To analyze the epidemiological features of severe chest trauma (SCT) and investigate the risk factor of its mortality in the Three Gorges Area of China. The clinical data of 1834 SCT patients who were admitted in three hospitals in this area from January 1990 to December 2009 were retrospectively reviewed. Th epidemiological features of SCT were analyzed using a database. Stepwise logistic regression analysis was used to analyze 15 possible risk factors affecting mortality.

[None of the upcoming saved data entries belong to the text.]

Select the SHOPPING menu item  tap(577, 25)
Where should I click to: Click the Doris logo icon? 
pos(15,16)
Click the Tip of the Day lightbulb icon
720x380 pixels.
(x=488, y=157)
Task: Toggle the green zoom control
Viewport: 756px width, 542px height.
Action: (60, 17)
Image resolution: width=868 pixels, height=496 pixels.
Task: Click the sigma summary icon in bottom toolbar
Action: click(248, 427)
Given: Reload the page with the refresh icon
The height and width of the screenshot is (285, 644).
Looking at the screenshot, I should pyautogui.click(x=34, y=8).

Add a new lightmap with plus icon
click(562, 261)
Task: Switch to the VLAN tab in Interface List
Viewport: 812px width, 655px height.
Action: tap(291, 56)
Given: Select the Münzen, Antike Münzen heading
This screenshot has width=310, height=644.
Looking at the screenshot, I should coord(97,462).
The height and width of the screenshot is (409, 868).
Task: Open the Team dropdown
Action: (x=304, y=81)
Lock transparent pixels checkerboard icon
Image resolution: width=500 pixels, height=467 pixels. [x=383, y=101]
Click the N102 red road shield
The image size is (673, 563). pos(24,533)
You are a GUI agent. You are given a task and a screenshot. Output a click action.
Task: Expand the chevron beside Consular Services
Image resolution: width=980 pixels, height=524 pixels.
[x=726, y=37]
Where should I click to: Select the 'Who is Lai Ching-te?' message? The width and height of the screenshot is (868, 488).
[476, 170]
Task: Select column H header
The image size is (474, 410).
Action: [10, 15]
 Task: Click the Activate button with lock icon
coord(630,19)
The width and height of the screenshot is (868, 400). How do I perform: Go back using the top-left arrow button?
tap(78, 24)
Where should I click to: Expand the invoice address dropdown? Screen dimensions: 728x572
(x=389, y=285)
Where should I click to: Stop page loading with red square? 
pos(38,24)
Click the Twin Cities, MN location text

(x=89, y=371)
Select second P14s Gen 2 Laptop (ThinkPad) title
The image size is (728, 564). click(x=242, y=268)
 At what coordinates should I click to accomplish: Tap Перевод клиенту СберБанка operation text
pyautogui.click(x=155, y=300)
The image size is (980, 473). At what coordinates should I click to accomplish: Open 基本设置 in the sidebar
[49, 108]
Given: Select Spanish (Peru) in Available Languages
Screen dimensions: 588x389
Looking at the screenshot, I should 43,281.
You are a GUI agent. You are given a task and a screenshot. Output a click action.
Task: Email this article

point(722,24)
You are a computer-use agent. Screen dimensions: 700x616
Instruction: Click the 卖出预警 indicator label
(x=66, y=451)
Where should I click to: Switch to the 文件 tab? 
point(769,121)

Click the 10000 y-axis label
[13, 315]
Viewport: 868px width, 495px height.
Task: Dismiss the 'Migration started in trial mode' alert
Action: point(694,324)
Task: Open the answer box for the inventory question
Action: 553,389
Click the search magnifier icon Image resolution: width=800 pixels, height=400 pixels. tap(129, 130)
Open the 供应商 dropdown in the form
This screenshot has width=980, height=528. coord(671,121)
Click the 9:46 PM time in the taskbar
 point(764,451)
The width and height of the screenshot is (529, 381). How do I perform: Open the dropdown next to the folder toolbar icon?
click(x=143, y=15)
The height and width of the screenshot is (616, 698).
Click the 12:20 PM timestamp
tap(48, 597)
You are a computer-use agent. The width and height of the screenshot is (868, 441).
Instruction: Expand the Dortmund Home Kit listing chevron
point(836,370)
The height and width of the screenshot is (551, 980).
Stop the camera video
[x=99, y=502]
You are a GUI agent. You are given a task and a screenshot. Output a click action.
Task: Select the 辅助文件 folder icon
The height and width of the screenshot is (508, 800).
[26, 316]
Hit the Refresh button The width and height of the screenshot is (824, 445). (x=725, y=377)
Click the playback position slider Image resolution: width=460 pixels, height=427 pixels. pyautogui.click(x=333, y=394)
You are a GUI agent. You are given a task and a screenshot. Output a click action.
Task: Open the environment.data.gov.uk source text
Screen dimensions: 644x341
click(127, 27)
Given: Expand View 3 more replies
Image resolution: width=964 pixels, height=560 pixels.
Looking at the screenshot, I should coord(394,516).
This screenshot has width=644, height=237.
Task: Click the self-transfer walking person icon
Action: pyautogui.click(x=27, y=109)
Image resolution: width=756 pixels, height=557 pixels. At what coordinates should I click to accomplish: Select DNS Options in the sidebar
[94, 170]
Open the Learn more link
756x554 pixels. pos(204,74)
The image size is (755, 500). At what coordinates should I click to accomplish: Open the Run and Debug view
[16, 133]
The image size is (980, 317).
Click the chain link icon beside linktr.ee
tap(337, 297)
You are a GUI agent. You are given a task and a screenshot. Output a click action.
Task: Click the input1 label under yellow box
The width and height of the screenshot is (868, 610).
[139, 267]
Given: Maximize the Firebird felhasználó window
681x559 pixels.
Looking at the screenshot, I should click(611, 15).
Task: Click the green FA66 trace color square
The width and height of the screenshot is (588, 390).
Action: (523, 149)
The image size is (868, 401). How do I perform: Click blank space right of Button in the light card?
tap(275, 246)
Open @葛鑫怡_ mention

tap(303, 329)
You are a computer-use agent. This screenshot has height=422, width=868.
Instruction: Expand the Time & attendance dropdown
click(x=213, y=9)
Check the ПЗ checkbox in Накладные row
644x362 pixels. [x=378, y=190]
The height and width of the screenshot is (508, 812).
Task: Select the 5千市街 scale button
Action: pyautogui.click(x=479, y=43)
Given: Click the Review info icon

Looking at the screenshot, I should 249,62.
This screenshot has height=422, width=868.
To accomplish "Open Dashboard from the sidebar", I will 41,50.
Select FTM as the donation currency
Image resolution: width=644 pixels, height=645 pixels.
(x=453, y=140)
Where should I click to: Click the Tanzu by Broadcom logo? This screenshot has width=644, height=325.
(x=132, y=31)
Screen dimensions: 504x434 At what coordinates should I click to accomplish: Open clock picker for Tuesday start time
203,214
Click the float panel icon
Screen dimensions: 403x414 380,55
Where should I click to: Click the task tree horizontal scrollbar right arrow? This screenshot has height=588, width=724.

The morbidity rates of blunt trauma (68.5% vs. 74.7%,p=0.006) and sharp instrument injury (12.2% vs. 15.9%,p=0.039) showed significant differences before and after 2000. The pre-hospital time [(3.45±2.38)h vs. (2.20±4.39)h,p<0.01] and transfer rate (32.39% vs. 36.80%,p=0.01) significantly improved. The thoracic Abbreviated Injury Scale (AIS)(3.56±0.71vs. 3.43±0.58,p<0.01)score and Revised Trauma Score (RTS)(7.14±2.18 vs. 6.93±1.07,p<0.01) significantly increased. Treatment for pulmonary infection (12.63±4.79 vs. 17.16±6.41,p=0.019) and hemorrhagic shock (2.4±0.75 vs. 3.4±1.34,p=0.008 )was significantly improved. The leading cause of death was hypovolemic shock (59.41%). The independent rik factors of death among these SCT patients included: hemorrhagic shock (B=1.710,OR=1.291,p=0.001), multiple organ dysfunction syndrome (B=3.453,OR=1.028,p<0.001), pulmonary infection(B=2.396,OR=10.941,p<0.001), abdominal organ injury(B=1.542,OR=1.210,p=0.005), and thorax AIS(B=0.487,OR=1.622,p<0.001). The prevalence of SCT shows an increasing trend in the Three Gorges Area in recent years, but with a decreased rate of complications and improved treatment. Age, complications, thorax AIS, and GCS are useful prognostic indicators.